AR Projects
Project 1: Vectors in Space (VIS) app
Goal: The goal of the app is to improve undergraduate students’ learning of three-dimensional vector concepts as encountered in engineering mechanics (Statics).
Platform: Magic Leap 1 Headset
Developers: Rachel Tomasetti, Marcos Morales, Adam McMahon
Summary: VIS introduces students to vector concepts and vector operations. While using the app, students can explore these concepts in their own space by “walking around them”.
Module 1 “Introduction to Vectors”: Using a hand controller, students first create a reference coordinate system by placing the origin anywhere in their environment. They can "draw and connect" points using a hand controller to create vectors in 3D space, then toggle between views of the corresponding (i) vector components, (ii) unit vector and its components, and (iii) three directional angles. Students can walk around the stationary vector and view it from multiple positions and perspectives, thus, enabling them to visualize and understand these relationships.

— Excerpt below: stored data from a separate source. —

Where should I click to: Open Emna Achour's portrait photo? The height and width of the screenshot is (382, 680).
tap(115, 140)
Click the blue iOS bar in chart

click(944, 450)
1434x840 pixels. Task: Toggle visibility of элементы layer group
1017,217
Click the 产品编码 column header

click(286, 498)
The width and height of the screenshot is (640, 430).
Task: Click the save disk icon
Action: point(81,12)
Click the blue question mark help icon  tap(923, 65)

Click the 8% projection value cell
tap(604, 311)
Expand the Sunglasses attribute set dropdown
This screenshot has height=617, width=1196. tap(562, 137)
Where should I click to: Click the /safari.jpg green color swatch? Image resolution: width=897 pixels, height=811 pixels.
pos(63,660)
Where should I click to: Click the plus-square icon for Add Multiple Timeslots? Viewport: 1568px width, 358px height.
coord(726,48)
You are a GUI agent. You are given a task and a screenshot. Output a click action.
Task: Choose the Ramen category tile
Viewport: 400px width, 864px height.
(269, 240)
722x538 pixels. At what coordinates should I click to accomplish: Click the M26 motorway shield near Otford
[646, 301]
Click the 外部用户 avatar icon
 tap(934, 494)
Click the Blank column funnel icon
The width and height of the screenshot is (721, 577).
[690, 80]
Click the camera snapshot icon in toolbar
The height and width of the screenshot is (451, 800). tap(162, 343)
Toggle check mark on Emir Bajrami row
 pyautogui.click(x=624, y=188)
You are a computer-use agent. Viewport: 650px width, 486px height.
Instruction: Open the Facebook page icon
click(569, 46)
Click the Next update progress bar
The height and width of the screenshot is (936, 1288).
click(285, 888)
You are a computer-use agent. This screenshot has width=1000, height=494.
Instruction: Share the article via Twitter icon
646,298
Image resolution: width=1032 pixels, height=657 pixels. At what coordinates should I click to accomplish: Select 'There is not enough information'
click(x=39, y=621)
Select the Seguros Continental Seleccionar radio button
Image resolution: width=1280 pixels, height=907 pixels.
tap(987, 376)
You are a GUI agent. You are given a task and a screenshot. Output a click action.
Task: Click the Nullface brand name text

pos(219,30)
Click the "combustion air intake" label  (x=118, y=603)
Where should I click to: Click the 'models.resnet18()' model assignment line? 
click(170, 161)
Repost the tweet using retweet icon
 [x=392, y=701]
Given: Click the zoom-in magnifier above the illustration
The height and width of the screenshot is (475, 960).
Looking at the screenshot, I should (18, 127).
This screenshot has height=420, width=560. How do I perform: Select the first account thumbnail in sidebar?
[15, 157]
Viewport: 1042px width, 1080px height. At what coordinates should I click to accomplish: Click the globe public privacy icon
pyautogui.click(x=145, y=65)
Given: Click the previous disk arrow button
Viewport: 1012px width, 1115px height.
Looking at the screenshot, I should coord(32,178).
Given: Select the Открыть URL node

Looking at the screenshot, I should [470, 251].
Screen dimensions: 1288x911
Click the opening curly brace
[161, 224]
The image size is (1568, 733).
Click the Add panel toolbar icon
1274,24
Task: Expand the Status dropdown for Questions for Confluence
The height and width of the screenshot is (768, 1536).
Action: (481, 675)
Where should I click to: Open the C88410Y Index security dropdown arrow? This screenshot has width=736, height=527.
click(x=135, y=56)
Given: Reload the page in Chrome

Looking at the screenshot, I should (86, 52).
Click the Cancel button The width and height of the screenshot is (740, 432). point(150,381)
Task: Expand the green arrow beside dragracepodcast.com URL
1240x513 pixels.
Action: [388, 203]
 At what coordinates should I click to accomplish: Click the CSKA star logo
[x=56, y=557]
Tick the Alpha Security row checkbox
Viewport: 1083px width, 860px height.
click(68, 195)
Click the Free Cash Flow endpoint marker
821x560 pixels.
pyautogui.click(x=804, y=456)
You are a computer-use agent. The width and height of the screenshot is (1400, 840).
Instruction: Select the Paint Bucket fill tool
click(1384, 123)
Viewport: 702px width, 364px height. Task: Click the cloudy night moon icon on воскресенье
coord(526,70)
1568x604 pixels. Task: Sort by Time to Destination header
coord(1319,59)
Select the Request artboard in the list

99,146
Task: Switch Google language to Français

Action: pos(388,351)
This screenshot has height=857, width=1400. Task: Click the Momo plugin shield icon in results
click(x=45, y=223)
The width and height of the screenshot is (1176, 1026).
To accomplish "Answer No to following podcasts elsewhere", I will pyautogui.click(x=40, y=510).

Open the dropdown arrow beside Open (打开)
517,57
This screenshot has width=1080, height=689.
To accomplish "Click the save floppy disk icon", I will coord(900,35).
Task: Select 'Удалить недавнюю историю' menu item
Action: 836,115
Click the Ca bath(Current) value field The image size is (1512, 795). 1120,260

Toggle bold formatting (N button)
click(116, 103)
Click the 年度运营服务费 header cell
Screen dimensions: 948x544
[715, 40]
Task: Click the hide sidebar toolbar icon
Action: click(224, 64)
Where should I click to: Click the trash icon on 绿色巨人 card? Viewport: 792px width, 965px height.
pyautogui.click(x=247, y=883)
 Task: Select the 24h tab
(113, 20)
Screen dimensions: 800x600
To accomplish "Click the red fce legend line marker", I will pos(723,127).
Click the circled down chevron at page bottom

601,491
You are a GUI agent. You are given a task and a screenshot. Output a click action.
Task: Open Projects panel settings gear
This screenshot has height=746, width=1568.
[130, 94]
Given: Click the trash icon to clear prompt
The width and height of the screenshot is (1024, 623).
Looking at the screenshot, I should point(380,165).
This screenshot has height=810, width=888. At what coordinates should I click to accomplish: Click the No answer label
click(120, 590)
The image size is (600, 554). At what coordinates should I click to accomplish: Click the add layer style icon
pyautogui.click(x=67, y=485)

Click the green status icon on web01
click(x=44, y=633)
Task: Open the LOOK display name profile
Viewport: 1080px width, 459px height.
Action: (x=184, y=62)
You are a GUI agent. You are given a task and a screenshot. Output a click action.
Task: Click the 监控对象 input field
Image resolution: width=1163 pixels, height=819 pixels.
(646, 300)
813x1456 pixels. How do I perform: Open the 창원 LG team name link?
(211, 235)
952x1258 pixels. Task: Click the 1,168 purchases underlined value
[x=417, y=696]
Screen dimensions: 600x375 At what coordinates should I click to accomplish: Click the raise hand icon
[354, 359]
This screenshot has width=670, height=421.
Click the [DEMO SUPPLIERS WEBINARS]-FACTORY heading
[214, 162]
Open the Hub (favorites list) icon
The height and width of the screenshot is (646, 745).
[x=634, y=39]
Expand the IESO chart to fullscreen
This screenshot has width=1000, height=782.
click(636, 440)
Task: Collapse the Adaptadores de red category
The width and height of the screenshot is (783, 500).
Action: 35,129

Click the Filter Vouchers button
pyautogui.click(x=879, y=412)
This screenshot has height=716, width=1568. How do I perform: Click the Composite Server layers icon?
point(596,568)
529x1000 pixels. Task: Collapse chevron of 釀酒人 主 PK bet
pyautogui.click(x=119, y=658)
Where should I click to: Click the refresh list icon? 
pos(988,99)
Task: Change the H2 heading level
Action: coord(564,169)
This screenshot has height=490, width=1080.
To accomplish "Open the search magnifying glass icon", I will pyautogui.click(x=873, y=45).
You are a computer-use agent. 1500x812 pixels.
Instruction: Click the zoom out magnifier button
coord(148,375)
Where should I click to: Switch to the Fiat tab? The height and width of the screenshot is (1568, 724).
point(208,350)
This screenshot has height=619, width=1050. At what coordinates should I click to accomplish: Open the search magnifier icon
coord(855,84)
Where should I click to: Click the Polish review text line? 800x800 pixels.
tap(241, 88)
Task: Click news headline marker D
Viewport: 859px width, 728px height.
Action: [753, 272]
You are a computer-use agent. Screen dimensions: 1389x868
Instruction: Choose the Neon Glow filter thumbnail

Module 2 “Vector operations”: Like the first module, students first create a reference coordinate system. Then they create two vectors and choose to perform the addition, subtraction, cross product, or dot product operation.
Vector Addition
Cross Product
Exploring the Unit Vector
Project 2: AR Stairs
Goals: 1. Compute the bending moment in the structure due to assumed weight of moving people, 2. Visualize the change in moment intensity on the stairs structure in real time, 3. Engage students as either hands-on users (viewers) or active dynamic loads.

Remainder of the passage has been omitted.